Ho aperto la porta del capannone ed è stato come fare un triplo salto all'indietro. Dopo 27 anni sonanti, torno a gareggiare in pista. Suoni, colori odori, grappoli di giovani che si spostano. Che bel regalo che mi sono fatta: gli occhi si velano e mi sento invasa da un'ondata di benessere. Campionati regionali assoluti indoor: il capannone copre la pista dei 60mt e poco altro. Il clima è quello caotico e festoso delle competizioni giovanili: gareggiamo tutti insieme, maschi e femmine dai 14 anni in su, fino a quelle, poche, pochissime come me, mimetizzate da accompagnatrici!

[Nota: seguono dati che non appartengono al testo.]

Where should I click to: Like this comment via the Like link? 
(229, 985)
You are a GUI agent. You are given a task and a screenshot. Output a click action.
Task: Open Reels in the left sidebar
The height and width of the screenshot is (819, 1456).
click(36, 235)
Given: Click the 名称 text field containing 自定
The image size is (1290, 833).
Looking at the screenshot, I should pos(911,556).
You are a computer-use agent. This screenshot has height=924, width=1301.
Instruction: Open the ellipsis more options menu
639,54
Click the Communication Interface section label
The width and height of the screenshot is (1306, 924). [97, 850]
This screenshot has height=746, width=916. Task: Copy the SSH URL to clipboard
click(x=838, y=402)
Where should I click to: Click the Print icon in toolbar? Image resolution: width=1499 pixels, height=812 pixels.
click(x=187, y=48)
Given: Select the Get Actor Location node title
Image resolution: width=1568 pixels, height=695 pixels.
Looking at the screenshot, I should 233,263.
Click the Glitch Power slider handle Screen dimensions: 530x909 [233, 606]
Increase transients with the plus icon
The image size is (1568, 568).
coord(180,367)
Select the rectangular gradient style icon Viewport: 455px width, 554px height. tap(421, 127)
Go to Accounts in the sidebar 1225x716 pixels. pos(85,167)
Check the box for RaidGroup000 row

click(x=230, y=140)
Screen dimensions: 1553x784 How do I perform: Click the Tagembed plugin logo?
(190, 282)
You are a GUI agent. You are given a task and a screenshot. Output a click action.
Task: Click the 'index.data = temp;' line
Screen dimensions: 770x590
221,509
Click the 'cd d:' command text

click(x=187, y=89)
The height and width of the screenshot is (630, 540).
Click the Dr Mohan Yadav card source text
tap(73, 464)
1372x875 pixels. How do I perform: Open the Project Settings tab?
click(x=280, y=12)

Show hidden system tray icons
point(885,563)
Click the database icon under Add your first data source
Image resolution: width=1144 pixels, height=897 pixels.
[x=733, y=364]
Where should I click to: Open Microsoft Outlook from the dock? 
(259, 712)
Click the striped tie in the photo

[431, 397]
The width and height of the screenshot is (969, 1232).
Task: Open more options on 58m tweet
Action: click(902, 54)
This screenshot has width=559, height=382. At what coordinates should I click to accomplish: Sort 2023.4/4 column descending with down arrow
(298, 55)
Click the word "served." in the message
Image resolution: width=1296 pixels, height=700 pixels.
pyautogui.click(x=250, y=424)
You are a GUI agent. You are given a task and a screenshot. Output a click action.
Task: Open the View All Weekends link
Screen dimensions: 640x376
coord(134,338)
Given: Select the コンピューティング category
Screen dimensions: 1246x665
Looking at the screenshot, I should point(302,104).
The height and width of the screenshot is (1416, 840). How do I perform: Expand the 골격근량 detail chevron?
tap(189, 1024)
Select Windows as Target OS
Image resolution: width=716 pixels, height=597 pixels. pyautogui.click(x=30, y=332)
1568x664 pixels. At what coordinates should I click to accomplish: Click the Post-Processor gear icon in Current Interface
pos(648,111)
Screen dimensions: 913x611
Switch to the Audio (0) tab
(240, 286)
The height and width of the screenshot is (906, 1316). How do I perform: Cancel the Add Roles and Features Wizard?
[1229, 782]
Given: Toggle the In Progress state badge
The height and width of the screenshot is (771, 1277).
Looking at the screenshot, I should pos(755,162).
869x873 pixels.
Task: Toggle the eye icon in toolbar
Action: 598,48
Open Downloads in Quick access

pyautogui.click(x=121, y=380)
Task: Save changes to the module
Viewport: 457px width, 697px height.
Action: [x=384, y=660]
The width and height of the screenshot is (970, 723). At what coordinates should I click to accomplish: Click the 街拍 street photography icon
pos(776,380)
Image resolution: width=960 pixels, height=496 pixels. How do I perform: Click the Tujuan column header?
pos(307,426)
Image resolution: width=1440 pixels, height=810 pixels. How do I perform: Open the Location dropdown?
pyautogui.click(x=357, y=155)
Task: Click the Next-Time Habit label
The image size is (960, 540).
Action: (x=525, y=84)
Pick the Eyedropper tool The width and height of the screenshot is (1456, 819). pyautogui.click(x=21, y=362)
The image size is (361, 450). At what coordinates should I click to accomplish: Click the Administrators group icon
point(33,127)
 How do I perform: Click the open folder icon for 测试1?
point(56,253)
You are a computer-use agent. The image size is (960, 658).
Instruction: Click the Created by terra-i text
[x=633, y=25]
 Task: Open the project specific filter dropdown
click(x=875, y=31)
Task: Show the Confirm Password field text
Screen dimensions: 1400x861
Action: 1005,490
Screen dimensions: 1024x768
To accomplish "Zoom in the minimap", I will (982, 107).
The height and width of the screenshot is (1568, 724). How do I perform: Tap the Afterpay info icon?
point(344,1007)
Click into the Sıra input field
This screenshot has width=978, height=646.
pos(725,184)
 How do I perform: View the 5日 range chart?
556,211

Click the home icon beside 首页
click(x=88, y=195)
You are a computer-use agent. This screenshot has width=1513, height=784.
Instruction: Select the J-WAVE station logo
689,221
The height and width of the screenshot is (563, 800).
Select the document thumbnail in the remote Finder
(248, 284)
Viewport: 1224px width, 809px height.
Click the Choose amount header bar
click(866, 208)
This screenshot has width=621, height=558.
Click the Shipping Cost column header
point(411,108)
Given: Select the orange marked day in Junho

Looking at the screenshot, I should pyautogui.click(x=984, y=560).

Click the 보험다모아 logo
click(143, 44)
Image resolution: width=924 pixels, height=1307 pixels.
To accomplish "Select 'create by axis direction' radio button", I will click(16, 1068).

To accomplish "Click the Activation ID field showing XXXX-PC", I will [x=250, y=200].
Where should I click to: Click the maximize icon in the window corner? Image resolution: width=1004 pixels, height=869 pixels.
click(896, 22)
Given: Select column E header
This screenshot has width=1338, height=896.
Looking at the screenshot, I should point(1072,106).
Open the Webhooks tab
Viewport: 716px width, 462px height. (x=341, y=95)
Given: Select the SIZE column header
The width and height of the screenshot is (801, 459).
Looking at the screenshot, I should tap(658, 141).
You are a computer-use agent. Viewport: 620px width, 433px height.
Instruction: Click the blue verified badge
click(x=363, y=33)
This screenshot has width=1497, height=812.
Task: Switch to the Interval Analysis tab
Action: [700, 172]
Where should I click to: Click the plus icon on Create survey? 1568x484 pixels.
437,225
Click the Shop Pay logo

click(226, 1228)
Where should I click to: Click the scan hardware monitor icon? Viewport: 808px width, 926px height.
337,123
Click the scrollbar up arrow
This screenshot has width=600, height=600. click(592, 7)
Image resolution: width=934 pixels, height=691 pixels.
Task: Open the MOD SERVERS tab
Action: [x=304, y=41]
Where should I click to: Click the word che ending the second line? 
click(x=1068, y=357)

Non ricordo gare indoor quando ero una ragazzina, al chiuso si andava quando pioveva su fino all'Acqua Acetosa, da Bravetta dove abitavo era un viaggio. Ma qualche volta incontravi Tilli e magari anche Mennea, che a me sembrava vecchio e temo avesse la mia età di adesso. Era un viaggio comunque anche andare ad allenarsi alla Farnesina. Tre autobus o due, tagliando dentro piazza San Pietro. Quando potevamo, con mia sorella andavamo ad affacciarci dentro la chiesa, un privilegio di quei primissimi anni '80 che ora non ha più nessuno . A Roma le passioni sportive fanno i conti con le distanze. In questo il podismo è grandioso: ti puoi allenare ovunque!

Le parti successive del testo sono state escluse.